Ellagitannins (a class of secondary metabolites) are a type of polyphenols characterised by biaryl-linked Galloyl groups (from Gallic Acid) which are esterified to a glucose core. They are found in tea and the wood of trees, especially hardwoods, and are toxic to micro-organisms, helping to preserve the wood. Ellagitannins are brownish. There are literally hundreds of differing ellagitannins, for the galloyl groups can combine in many different ways with the glucose units and with each other, so many that your author cannot possibly show even a fraction of them.

Ellagic Acid is a condensation dimer of Gallic Acid. The two Gallic Acid groups have been coloured differently, for easy identification, in red and blue. Elements of the dimer that are common to both are shown in black. Plants produce Ellagic Acid before converting it to ellagitannins. The highest levels of Ellagic Acid are to be found in the fruits of Strawberry, Cranberry, Raspberry and Grape. It too possesses anti-oxidant properties. It also inhibits the binding of certain carcinogens such as Nitrosamines and Polycyclic aromatic hydrocarbons (PAHs) to DNA, but trials of its use in treating prostate cancer have so far proved negative, but this has not stopped certain dietary supplement manufacturers from making illegal exaggerated claims of supposed benefits.

Potentillin is a monomeric ellagitannin and has an α-glycosyl linkage. It consists of a glucose molecule (shown in red). Surrounding the glucose unit are four more Gallic Acid moieties (galloyl groups, shown in blue, apart from the hydroxyl groups). The galloyl groups are also linked together in pairs, apart from a lone one on the right. Potentillin has been found in Japanese Agrimony (Agrimonia japonica) and in Strawberry.

It is interesting to note that Pedunculagin, another monomeric ellagitannin with one less galloyl group than Potentillin, is also found in many members of the same plant family. Pedunculagin exhibits anti-bacterial activity against Helicobacter pylori.

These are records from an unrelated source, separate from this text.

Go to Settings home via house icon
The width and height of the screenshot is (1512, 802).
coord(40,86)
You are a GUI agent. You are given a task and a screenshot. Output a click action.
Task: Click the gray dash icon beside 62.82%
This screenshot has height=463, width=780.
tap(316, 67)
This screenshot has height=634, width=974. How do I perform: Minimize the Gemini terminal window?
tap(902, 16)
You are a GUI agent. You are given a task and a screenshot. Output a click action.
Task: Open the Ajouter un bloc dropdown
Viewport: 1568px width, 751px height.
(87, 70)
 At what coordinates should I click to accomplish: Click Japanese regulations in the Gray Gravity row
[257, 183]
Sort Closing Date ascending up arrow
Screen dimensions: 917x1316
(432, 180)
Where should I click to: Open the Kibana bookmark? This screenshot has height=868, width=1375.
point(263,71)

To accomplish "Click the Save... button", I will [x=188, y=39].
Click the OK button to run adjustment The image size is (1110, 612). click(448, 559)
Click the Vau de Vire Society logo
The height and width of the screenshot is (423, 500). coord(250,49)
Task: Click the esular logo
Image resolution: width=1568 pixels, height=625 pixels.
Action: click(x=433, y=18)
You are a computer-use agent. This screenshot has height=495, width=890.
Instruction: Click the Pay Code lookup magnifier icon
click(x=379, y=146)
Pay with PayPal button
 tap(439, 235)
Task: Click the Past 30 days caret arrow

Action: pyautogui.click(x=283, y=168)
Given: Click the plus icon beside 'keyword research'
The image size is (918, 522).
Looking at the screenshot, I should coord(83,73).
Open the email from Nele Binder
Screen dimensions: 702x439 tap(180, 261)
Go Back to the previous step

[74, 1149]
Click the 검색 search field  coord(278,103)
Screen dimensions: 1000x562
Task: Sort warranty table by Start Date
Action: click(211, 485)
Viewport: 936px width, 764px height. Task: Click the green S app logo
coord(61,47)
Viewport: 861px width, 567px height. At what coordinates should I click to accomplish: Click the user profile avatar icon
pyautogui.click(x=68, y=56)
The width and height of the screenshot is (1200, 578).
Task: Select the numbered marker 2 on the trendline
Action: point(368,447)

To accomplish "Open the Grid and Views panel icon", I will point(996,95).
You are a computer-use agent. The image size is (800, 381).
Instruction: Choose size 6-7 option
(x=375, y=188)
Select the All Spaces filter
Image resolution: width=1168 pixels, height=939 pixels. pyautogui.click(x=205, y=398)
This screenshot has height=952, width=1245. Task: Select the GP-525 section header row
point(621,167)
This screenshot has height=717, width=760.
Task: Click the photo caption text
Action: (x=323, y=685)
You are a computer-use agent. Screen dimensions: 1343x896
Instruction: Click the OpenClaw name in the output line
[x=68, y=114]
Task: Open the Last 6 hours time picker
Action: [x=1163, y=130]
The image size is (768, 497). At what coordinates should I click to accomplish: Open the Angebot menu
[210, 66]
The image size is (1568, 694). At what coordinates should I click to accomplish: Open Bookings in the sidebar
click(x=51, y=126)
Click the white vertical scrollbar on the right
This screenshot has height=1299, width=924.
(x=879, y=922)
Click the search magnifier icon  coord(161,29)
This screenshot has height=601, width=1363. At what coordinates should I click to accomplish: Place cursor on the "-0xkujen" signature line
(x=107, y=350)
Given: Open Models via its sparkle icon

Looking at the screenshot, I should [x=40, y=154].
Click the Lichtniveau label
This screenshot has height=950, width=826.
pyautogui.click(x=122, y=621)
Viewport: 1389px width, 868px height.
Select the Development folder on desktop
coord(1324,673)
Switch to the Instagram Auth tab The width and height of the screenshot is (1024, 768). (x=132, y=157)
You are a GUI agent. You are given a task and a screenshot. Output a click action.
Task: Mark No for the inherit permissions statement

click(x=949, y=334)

It can be seen that Agrimoniin is another ellagitannin and is a dimer of two Potentillin molecules. Agrimoniin consisting of two identical Potentillin molecules fused together by an oxygen bridge (central red 'O'). Your author has had to bend the molecule slightly in order to more clearly show the near bi-lateral symmetry (the way that oxygen bridge links the two identical units is the only part that is asymmetrical).

Agrimoniin is the very first dimeric ellagitannin to be discovered. Agrimoniin was found in Agrimony, but is now known to also be present in Strawberry, and some other members of the Rose Family, especially those belonging to the Genera Agrimonia, Potentilla and Fragaria. It has anti-tumour properties amongst a host of other beneficial attributes.